Solo negli Anni ’70 si registrava a dicembre; nel decennio successivo si era già spostato a novembre. È da mezzo secolo che alla nostra specie non basta più un pianeta solo. Anche nel 2022 l’Overshoot day sarà in estate e magari passerà quasi inosservato, nell’asfissia di notizie e con lo svuotamento dei palinsesti tipico della stagione. Ma il ritmo attuale, sempre più vicino a doppiare quello biologico, significa che anche quest’anno avremo prodotto a credito, consumando idealmente le risorse di un’altra Terra. Per la precisione, di 1,75: quasi due pianeti, insomma. I creditori sono le nuove generazioni, chissà se qualcuno le ha avvisate.
La velocità di crociera dell’Italia è di 2,7. Certo, i soliti noti fanno peggio: agli Stati Uniti servirebbero 5,1 Terre, all’Australia 4,5 e alla Russia 3,4 (prima della guerra). Le stime utilizzano come unità di misura gli ettari globali (gha), cioè l’area necessaria a fornire a una persona tutto ciò di cui ha bisogno, sia in termini di risorse naturali (cibo, legname eccetera) sia di spazio occupato da città e infrastrutture e di quello necessario a riassorbire l’anidride carbonica emessa.
La comunità scientifica, come anticipato all’inizio dell’articolo, ha espresso alcuni dubbi sull’efficacia e sull’affidabilità dell’Overshoot day. Le principali sono state riassunte da un professore della Michigan State University, Robert B. Richardson, in un articolo su The Conversation. Il Global Footprint Network calcola l’impronta ecologica a partire da criteri metrici, l’estensione delle superfici, e sulla base di questi fa un bilancio. Ma c’è un problema: non considera l’impatto delle attività umane, per esempio per il consumo di suolo o di riserve idriche.

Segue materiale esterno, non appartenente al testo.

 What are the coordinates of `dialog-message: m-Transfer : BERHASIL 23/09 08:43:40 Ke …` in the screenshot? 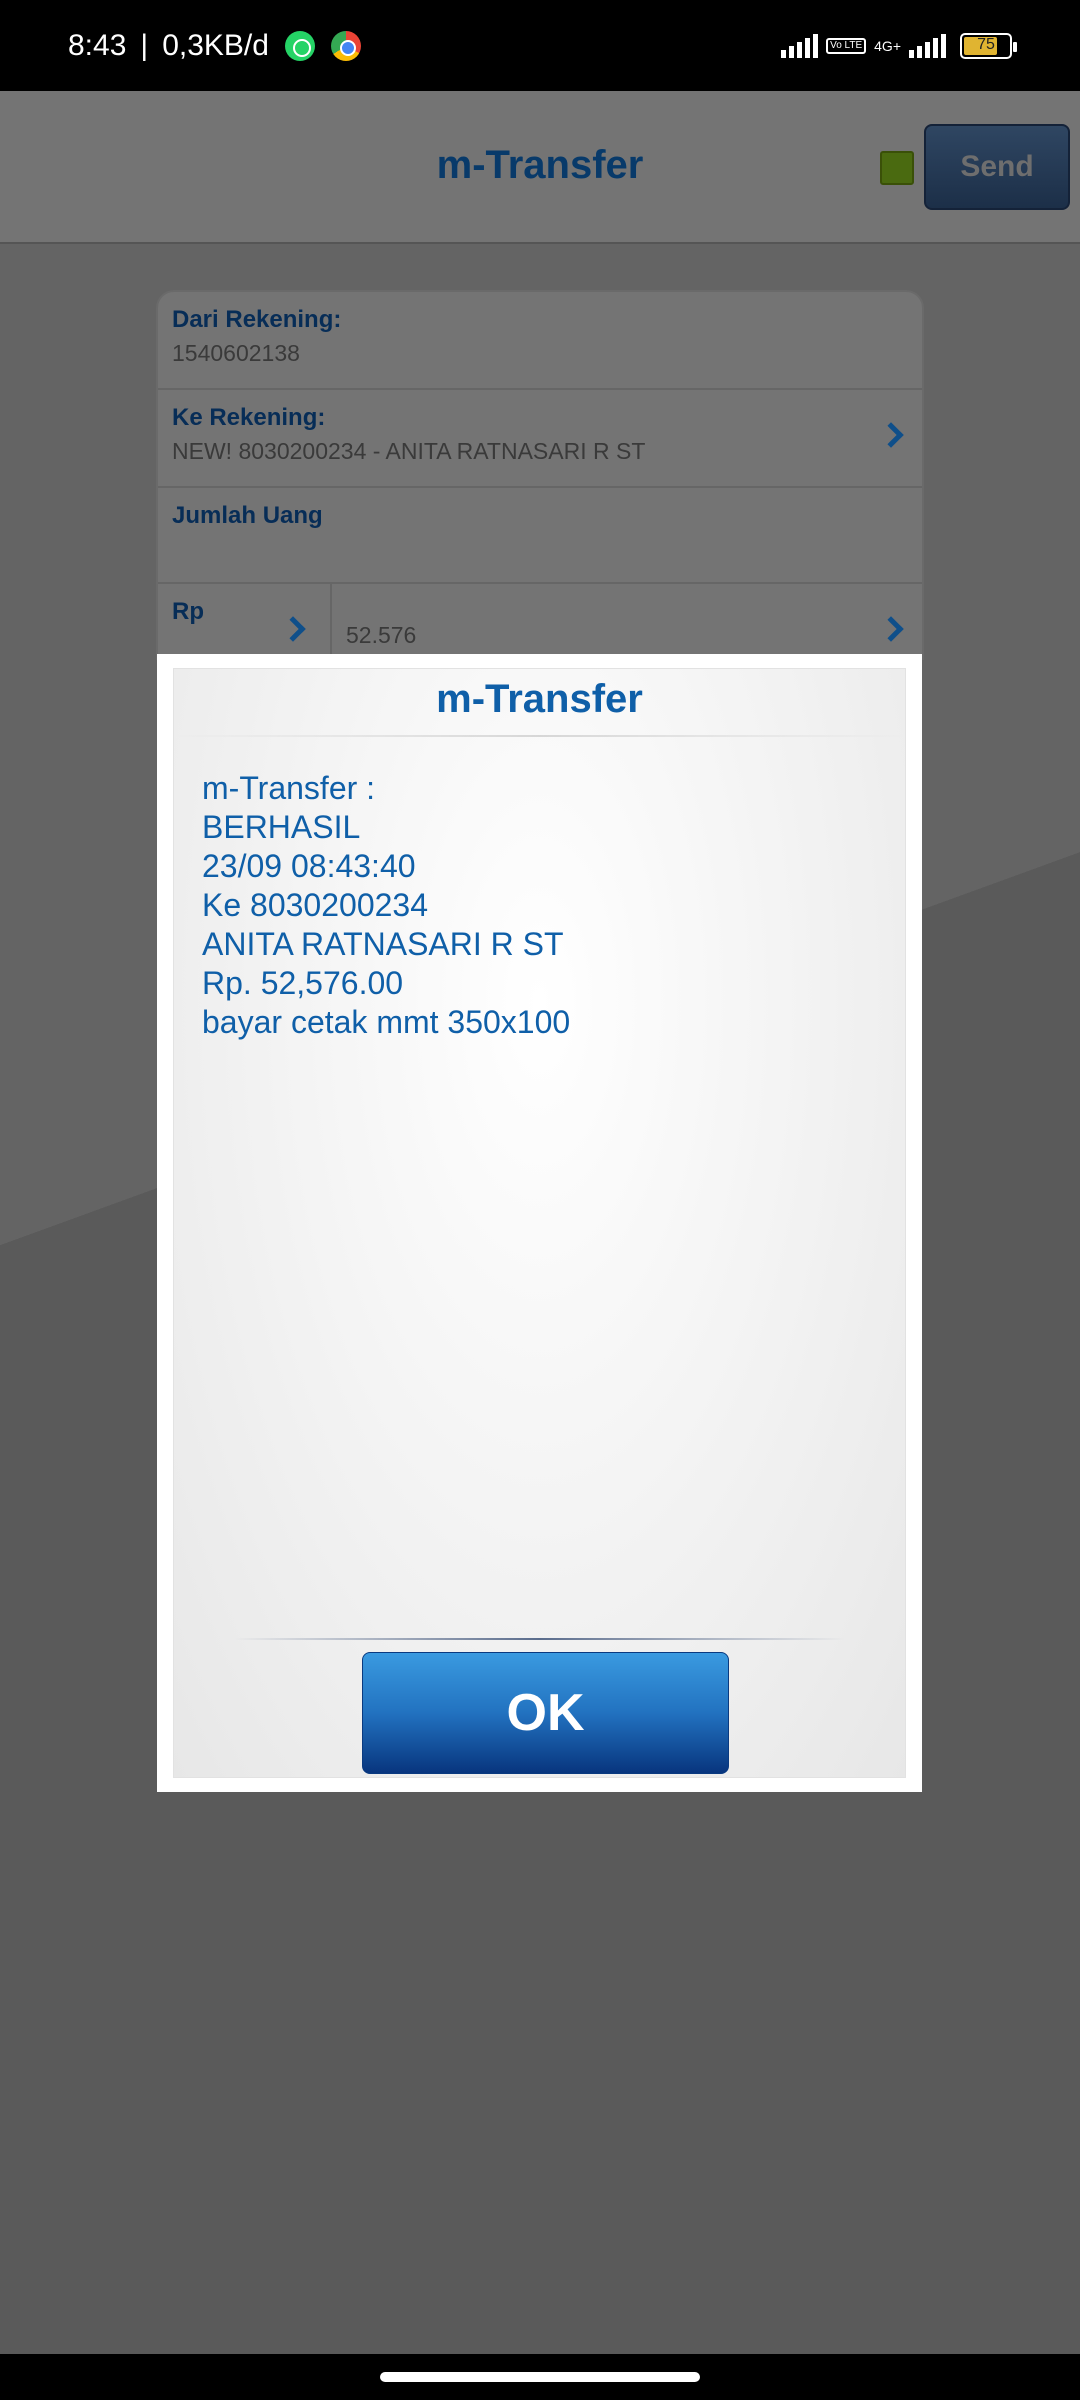 It's located at (544, 906).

Così, in passato, l’Indonesia è risultata tra le zone virtuose, nonostante avesse uno dei peggiori tassi di deforestazione al mondo. L’analisi, mette in luce il professore, equipara la sostenibilità all’autosufficienza, perché dà per scontato che una Nazione dovrebbe produrre tutto ciò che consuma, anche quando sarebbe meno costoso importare dall’estero. Qui il caso è il Canada, che risulta un «creditore ecologico» grazie a un serbatoio biologico superiore alle necessità dei suoi abitanti. Eppure è tra i primi dieci Paesi estrattori di petrolio, un combustibile fossile non rinnovabile, che poi esporta a un «debitore ecologico» come gli Usa.

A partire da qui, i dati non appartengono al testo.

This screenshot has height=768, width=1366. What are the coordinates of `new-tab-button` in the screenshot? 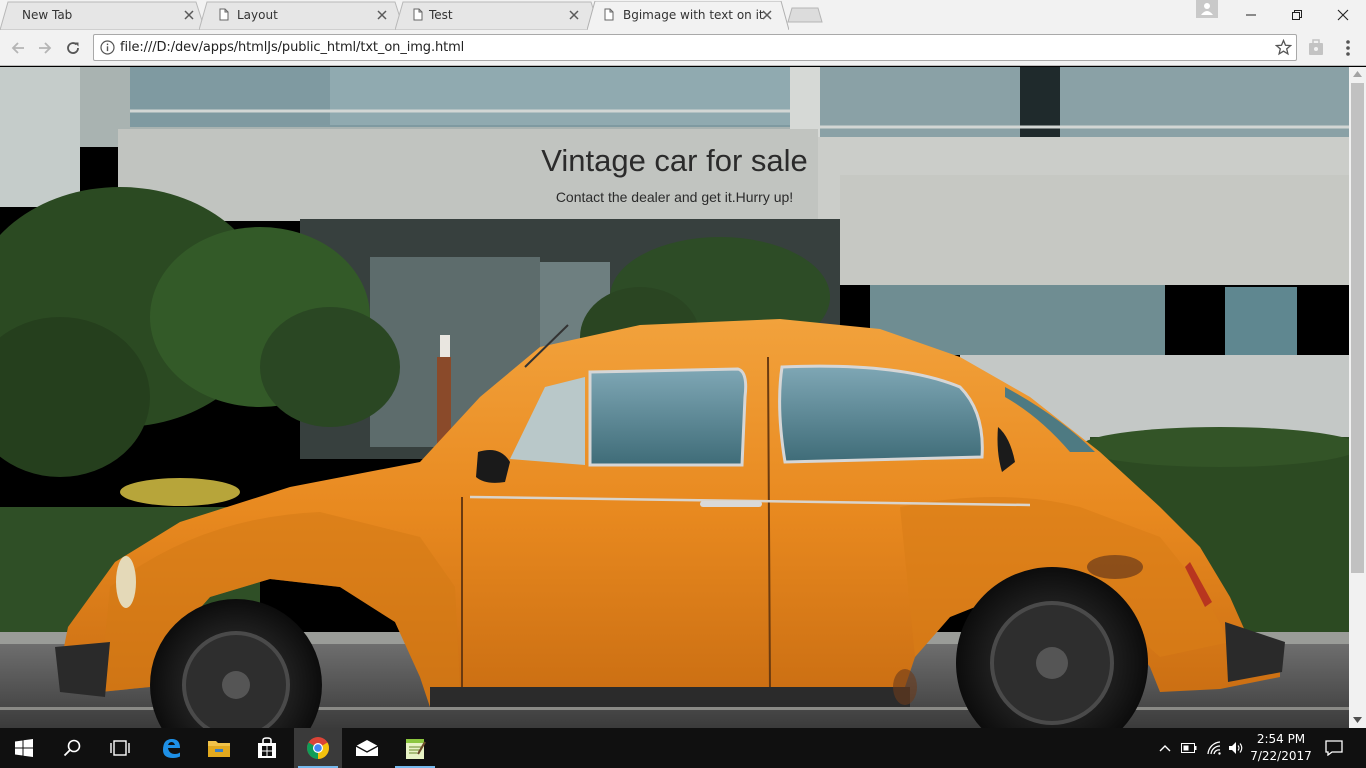 It's located at (805, 15).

Più di un’impronta, secondo Richardson, potrebbe servire «una dashboard di indicatori ecologici». Il Global Footprint Network ha risposto alle critiche spiegando che lo spirito dell’iniziativa è scattare una fotografia, un po’ come fa il Pil per l’economia. «Non ci si aspetta che il Pil mostri le ineguaglianze all’interno di una nazione», ha dichiarato al New York Times la direttrice Laurel Hanscom. Servirebbe, insomma, a dare un’idea di come stanno andando le cose in generale.
Nel 2020, la pandemia ha comportato una contrazione del 9,2% della carbon footprint. Ricordiamo i video di esaltazione per un fantomatico ritorno dei pesci nei Navigli di Milano e altre amenità simili, ai tempi del lockdown. «In un modo o nell’altro, l’umanità troverà un equilibrio con la Terra, ma non vogliamo che accada per via di un disastro», ha detto Hanscom, e ci mancherebbe altro. La ong spera in provvedimenti internazionali. Il richiamo europeo per i ritardi cronici del nostro Paese sulla qualità dell’aria non ci mette esattamente tra i primi della classe.
Alla fine, forse, il merito dell’Overshoot day e dei suoi fratelli, con i loro limiti, è che non sono più sensazionalismo allarmista: sono cronaca. È sacrosanto correggere le equazioni e migliorare i parametri che abbiamo, ma quando su tutto il cruscotto sono accese le spie, probabilmente si tratta di un’avaria. Meglio rallentare, allora.